Single by Jenny Silver
- Released: 2011
- Genre: Europop
- Songwriters: Thomas G:son; Henrik Sethsson; Erik Bernholm;

Jenny Silver singles chronology
| "A Place to Stay" (2010) | "Something in Your Eyes" (2011) |  |

Audio video
- "Something in Your Eyes" on YouTube

= Something in Your Eyes (Jenny Silver song) =

2011 song by Jenny Silver

"Something in Your Eyes" is a song written by Thomas G:son, Henrik Sethsson and Erik Bernholm. Performed by Jenny Silver in the first semifinal of Melodifestivalen 2011 in Luleå, the song made it to Andra Chansen, where it was knocked out of the contest.

The song also stayed at the top 10 chart Svensktoppen for three weeks before leaving the chart.

==Chart positions==

| Chart (2010) | Peak position |
|---|---|
| Sweden (Sverigetopplistan) | 59 |

==Steps version==

British group Steps recorded a cover of "Something in Your Eyes" for their sixth studio album, What the Future Holds (2020). It was released as the album's second single on 27 October 2020.

*****

● **STATED TASK**
In the text about "Something in Your Eyes," how many weeks did the song stay on Svensktoppen?

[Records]
*****

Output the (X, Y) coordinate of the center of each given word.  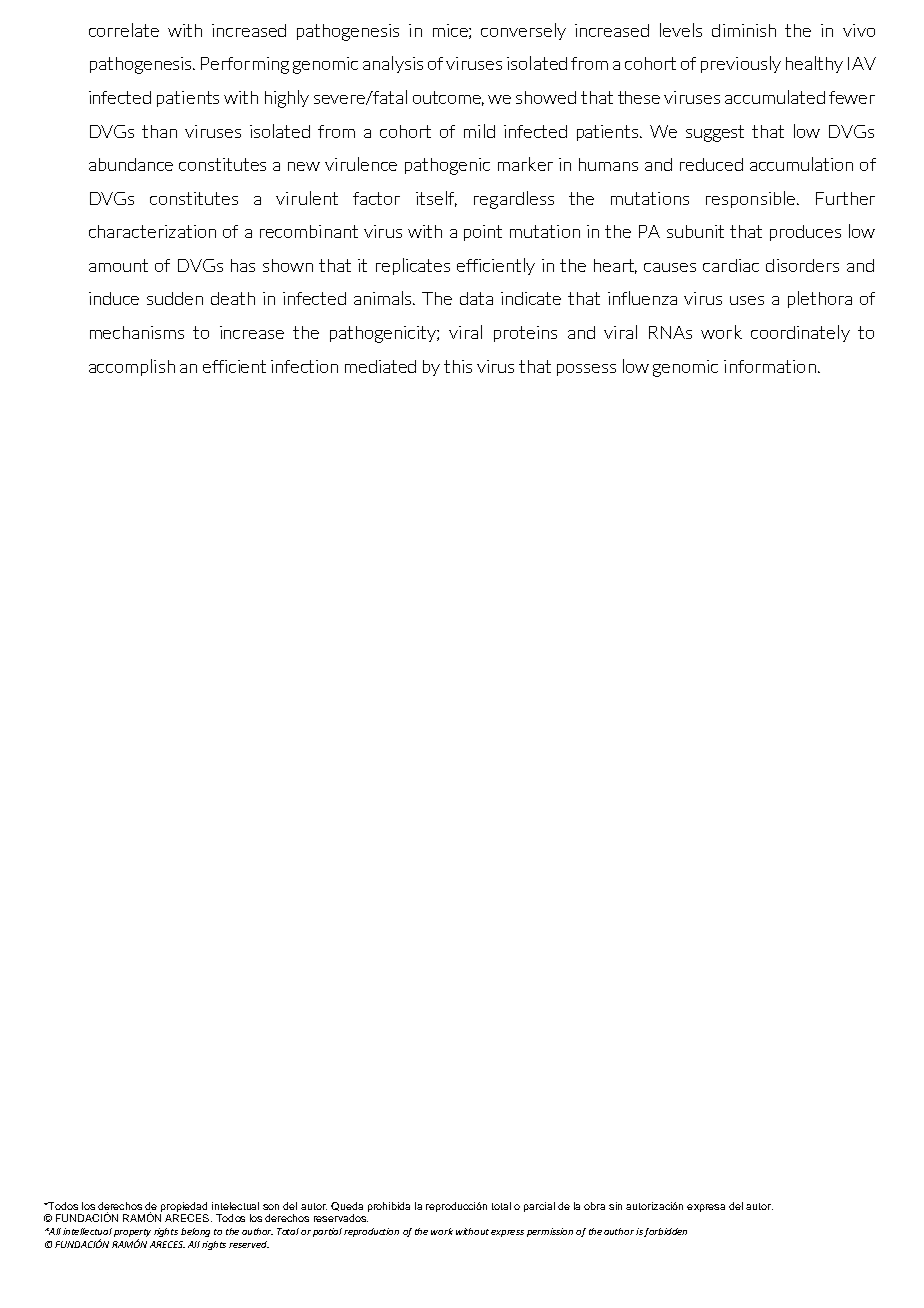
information (770, 366)
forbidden (665, 1232)
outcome (448, 98)
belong (195, 1232)
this (458, 366)
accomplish (132, 367)
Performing (245, 65)
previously (741, 64)
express (507, 1233)
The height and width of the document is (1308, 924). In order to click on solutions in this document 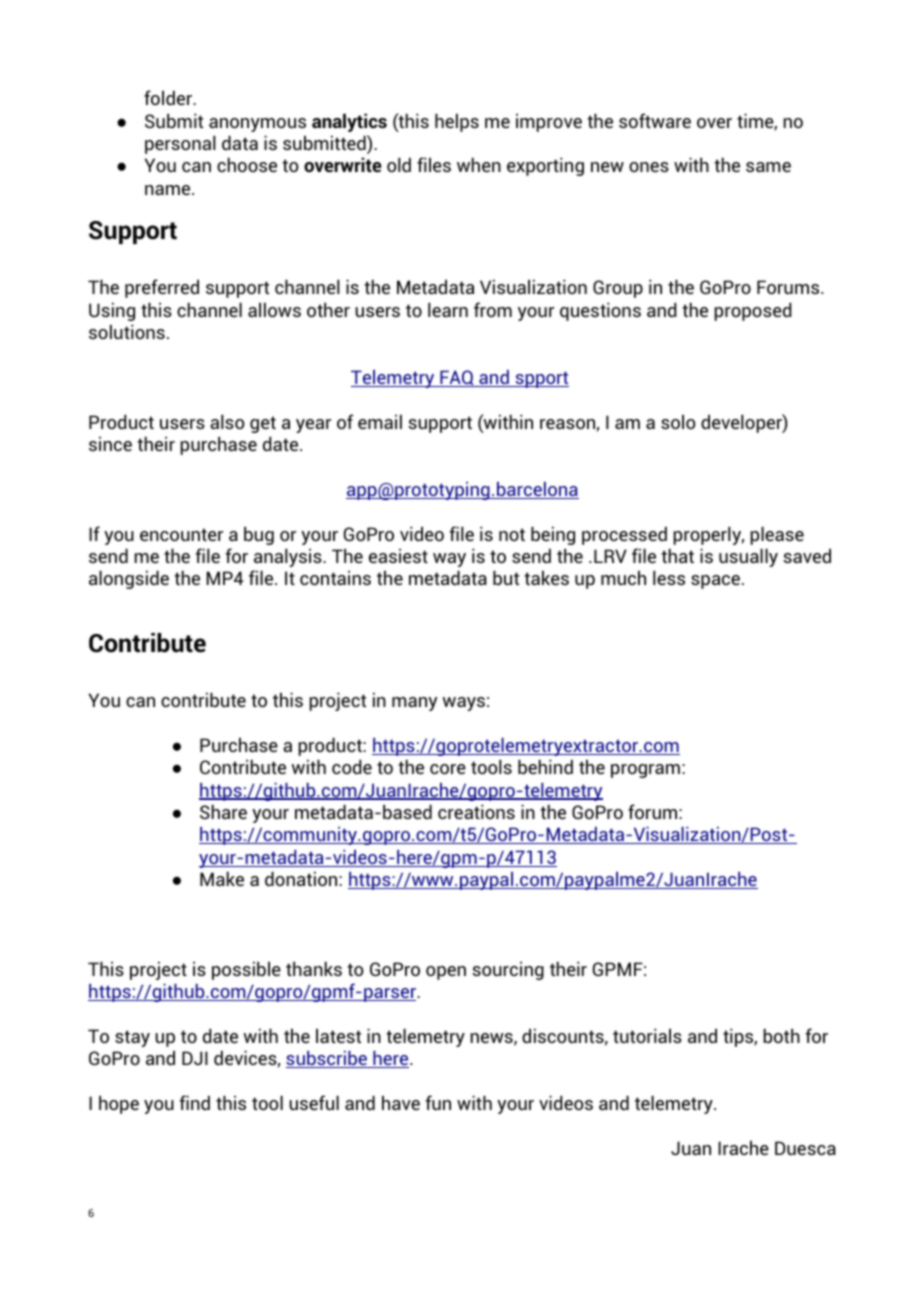, I will do `click(127, 331)`.
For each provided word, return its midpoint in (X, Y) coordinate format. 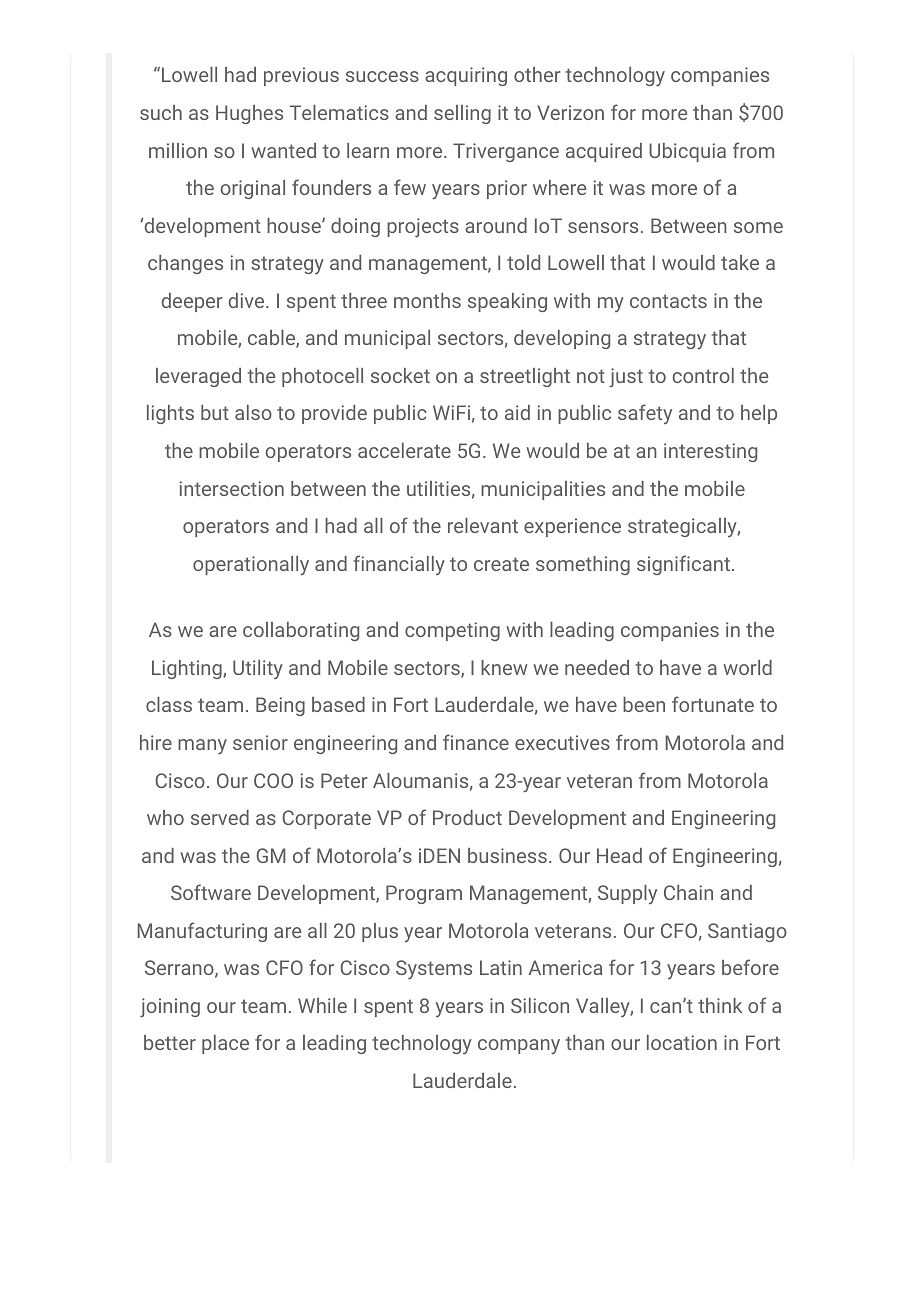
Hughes (249, 114)
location (682, 1042)
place (225, 1044)
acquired (604, 152)
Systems (434, 969)
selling (462, 114)
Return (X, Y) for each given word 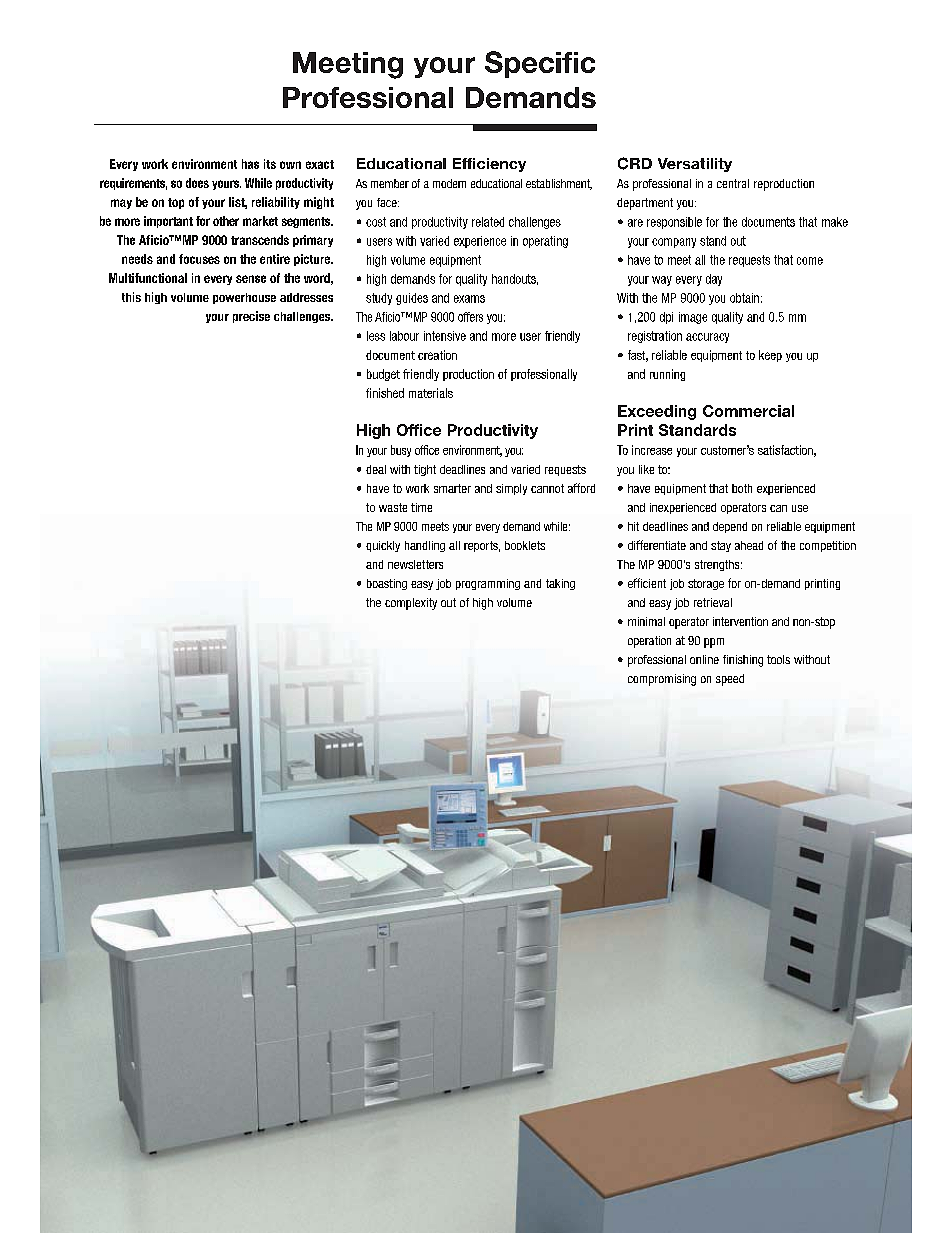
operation (649, 642)
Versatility (695, 165)
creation (437, 355)
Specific (540, 64)
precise (251, 317)
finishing (743, 661)
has (250, 164)
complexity (411, 604)
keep (770, 356)
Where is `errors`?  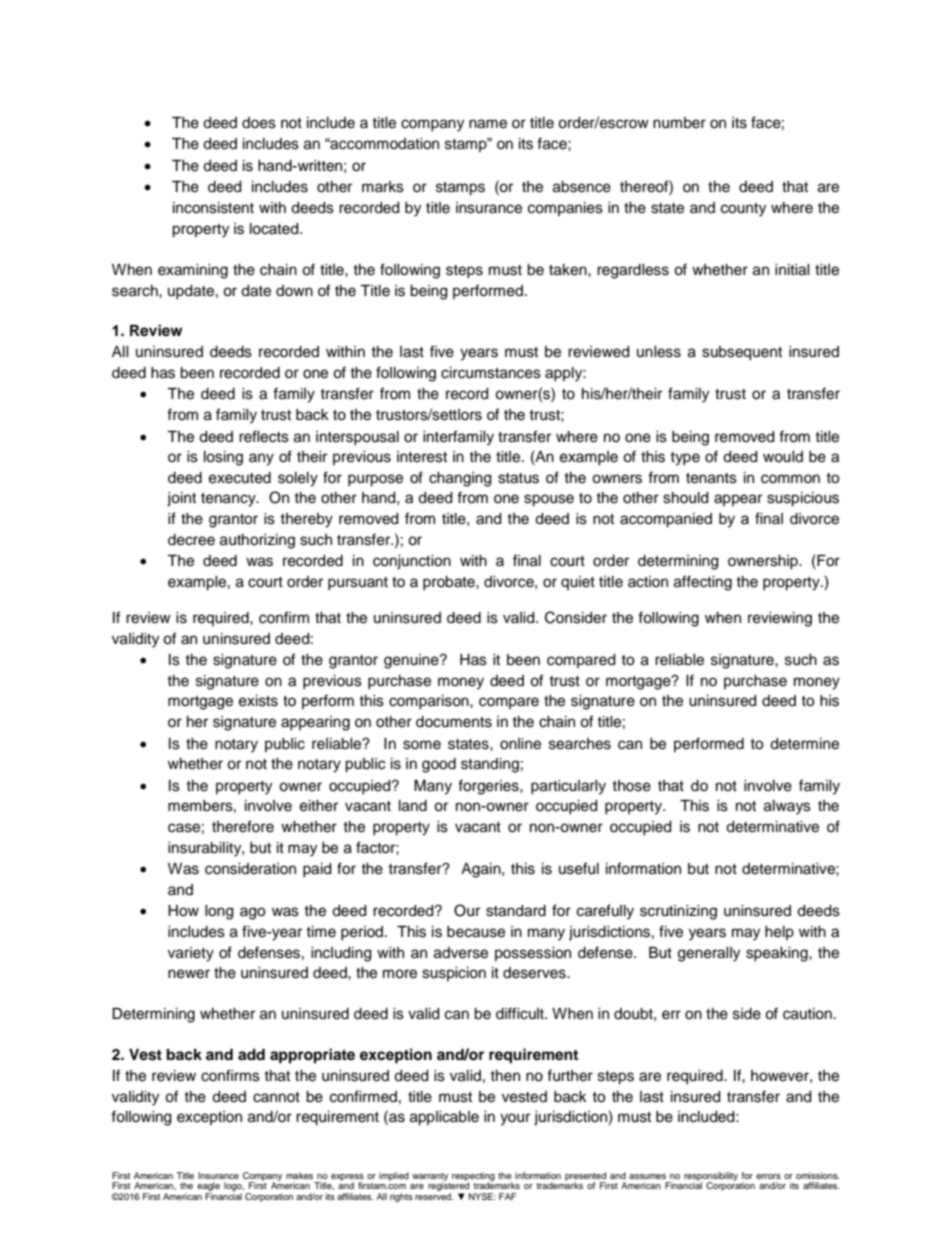
errors is located at coordinates (768, 1176).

*****

● **TASK ANSWER**
Three weeks.